*** Opening of Data listing ***

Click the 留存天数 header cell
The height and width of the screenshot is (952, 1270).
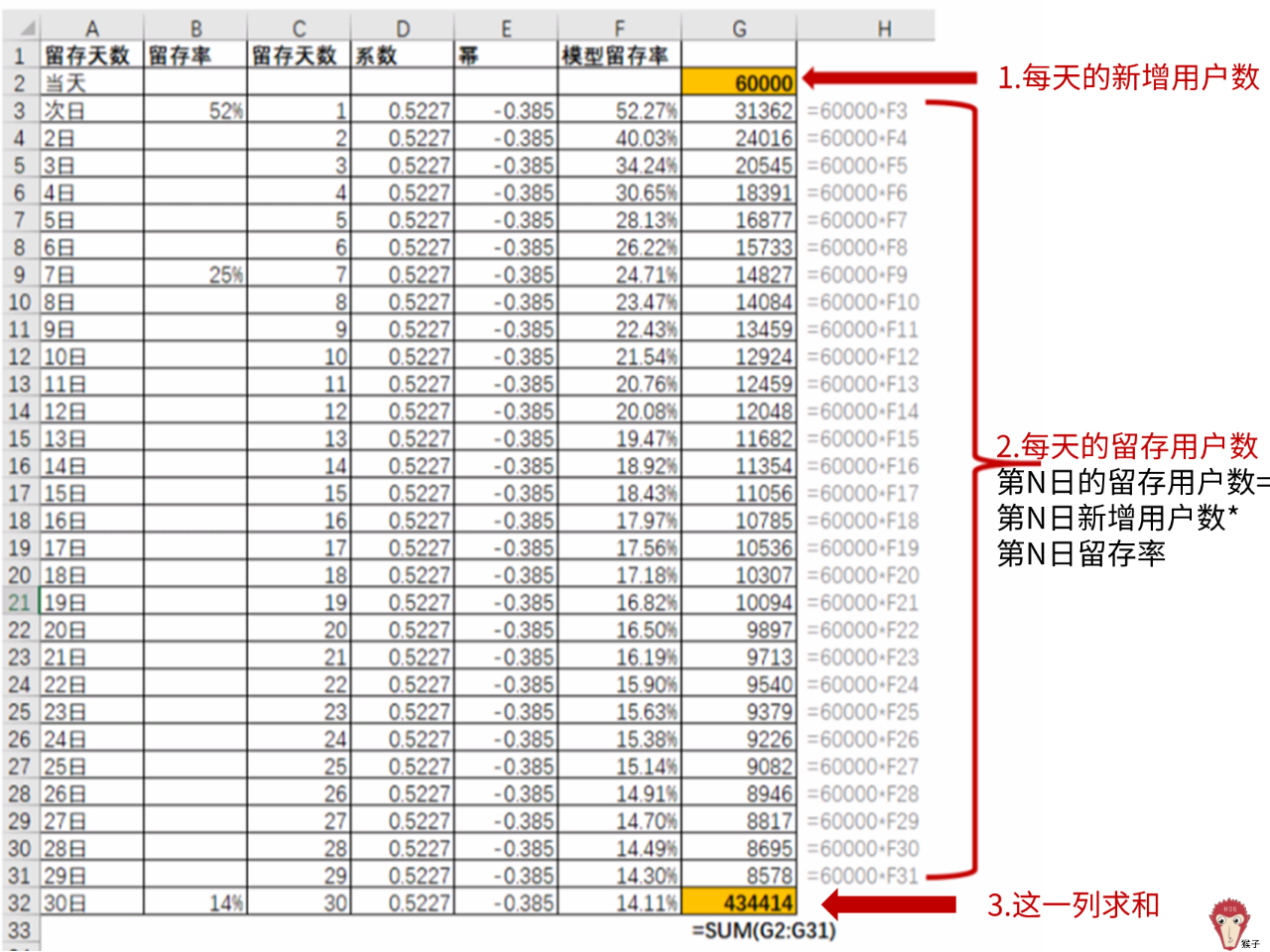coord(91,57)
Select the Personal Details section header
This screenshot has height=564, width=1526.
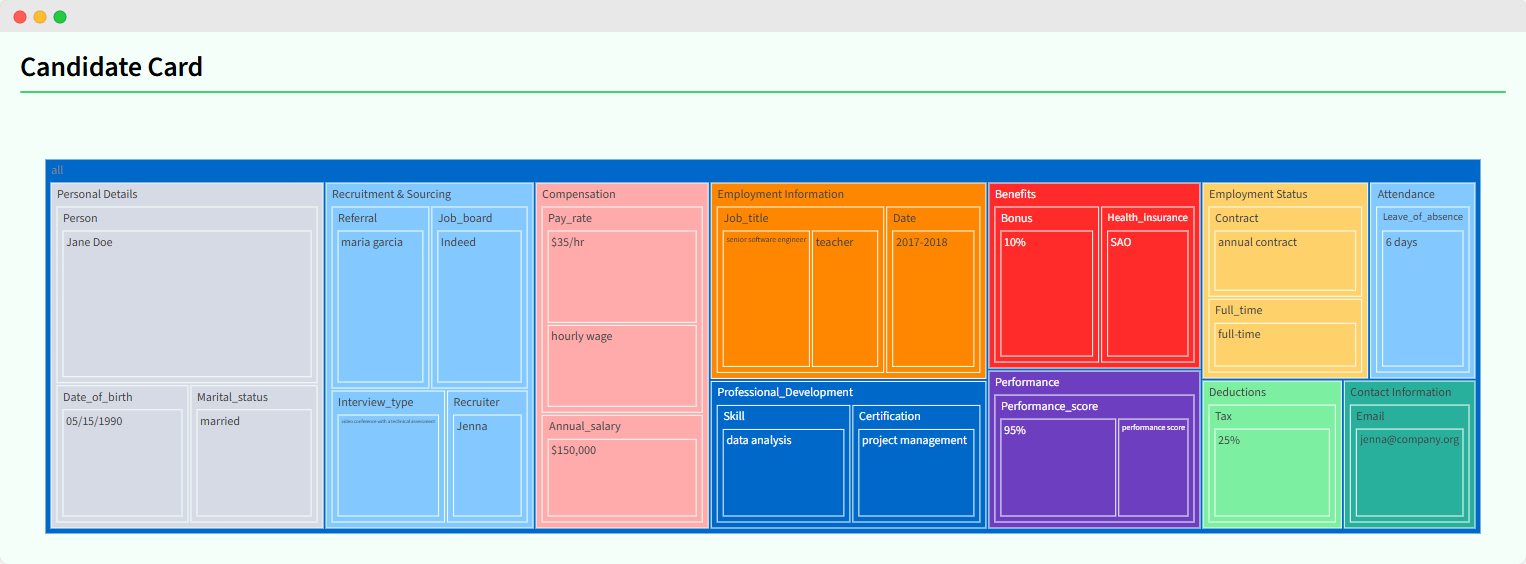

*** Close of Data listing ***

**Directions for this task:** Give an exact copy of the line containing "Select the Personal Details section header" and every line after it through the end of the entries. Pictures are to be dropped.

**Exercise output:**
Select the Personal Details section header
This screenshot has height=564, width=1526.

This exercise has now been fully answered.